Malgré un début de saison gâché par la maladie, le jeune fondeur du club de Byåsen a tout écrasé sur son passage dès la fin février : deux médailles d'or aux Championnats nationaux, la victoire au général de la Coupe de Norvège, et six podiums en huit courses.
Face à une telle démonstration, certains observateurs n'hésitent plus : la Norvège tient son "nouveau Klæbo".

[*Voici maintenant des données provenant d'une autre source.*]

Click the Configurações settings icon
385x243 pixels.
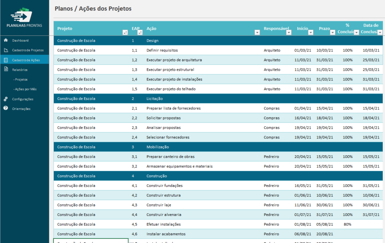pos(5,99)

Un défi direct à Klæbo, mais un culte voué à Northug
Flatté par la comparaison, le jeune prodige compte bien prouver sa valeur directement face à son aîné. « J'espère que je le serai », glisse-t-il à propos de ce statut de successeur, avant de donner rendez-vous pour le championnat des club du 13 avril opposant juniors et seniors à Granåsen :
« Je rêve de le voir courir. Ça aurait été génial que Klæbo participe, et ça fait quelques années qu'il n'a pas concouru. » explique t'il à Langrenn.com.

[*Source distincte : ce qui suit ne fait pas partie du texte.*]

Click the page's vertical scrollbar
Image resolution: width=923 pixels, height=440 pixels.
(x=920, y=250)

Pourtant, à y regarder de plus près, l'ADN de Sellesbakk penche vers une autre légende sulfureuse du ski norvégien.
Son véritable modèle ? « C'est Petter Northug, bien sûr. Il n'y a personne de plus cool au monde. Je me souviens très bien de toutes ces heures passées à le regarder sur YouTube quand j'étais petit. »
Une admiration qui a pris une tournure irréelle l'an passé, lorsque l'adolescent a failli battre son idole, terminant à seulement deux secondes de Northug lors d'un 10 km : « C'est probablement la chose la plus importante que j'aie jamais faite. »
Mais ce qui détonne le plus chez ce garçon de la génération 2008 c'est son mépris total pour les méthodes d'entraînement lissées actuelles. La mode du contrôle en "zone 3" ? Très peu pour lui.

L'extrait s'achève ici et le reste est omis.